Queensland pub demand continues to outstrip supply
The pandemic has hardly dampened the appetite for pub assets in Queensland, with operators and investors from across the country looking for hotels in the sunshine state.
While publicans may have turned inwards during the pandemic, looking to secure their current venues during severe trading restrictions, investors looking to the long-term kept a close eye on the Queensland market, and have once more started the hint for hotel assets.
Tom Gleeson, vice president of investment sales, said that he’s had several conversations of late with publicans looking to resume the hunt for hotels in Queensland, where yield spreads are favourable.
“If you look in comparison to New South Wales and Victoria, there is a bit of a yield spread in regards to acquisitions.
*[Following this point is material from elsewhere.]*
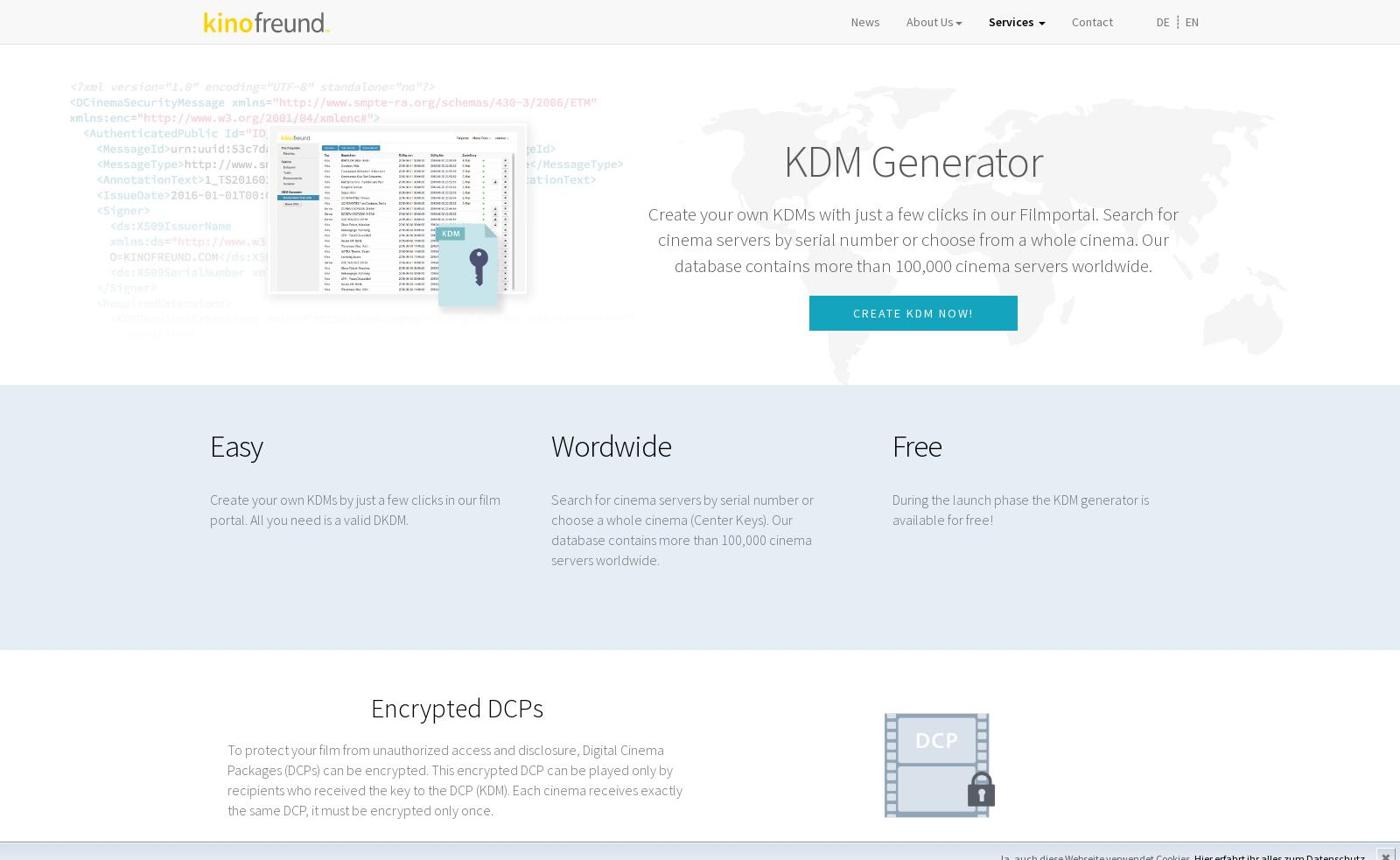  What do you see at coordinates (913, 312) in the screenshot?
I see `'Create KDM now!'` at bounding box center [913, 312].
Additionally Queensland’s growth is quite good, on the back of some pretty significant infrastructure projects.”
While there is still interest from Queensland publicans themselves, interstate operators are driving the demand for the larger assets at $10 million or more.
This trend has been occurring over the last five or so years, but was evidenced most recently with the sale of Brisbane’s Elephant Hotels to Sydney-based group Tilley & Wills for more than $20 million; as well as Victorian Michael Dixon re-entering the pub market after a few years away with the purchase of high performing gaming pub, The Central Tavern in Burpengary.
“The Queensland buyers are still there, but those larger assets are being targeted by southern operators,” stated Gleeson.
The demand is predominantly for freehold assets, but Gleeson says that scalable leaseholds with strong revenue streams – turning over at least $50,000-60,000 a week – are also attractive. Having some form of gaming component underpinning the venue is also a major driver of demand.
As more of the country opens up, both lenders and investors are raring to get transactions going again, but figuring out what the ‘new normal’ for trade earnings is the first priority. Still, the pandemic has not dampened the appetite for Queensland hotels as much as was first expected.
“With a mixture of operator nous and government stimulus, we’ve got through this in a reasonably better position than first thought was possible back in March. The demand for quality assets is still there – and stock remains the issue.”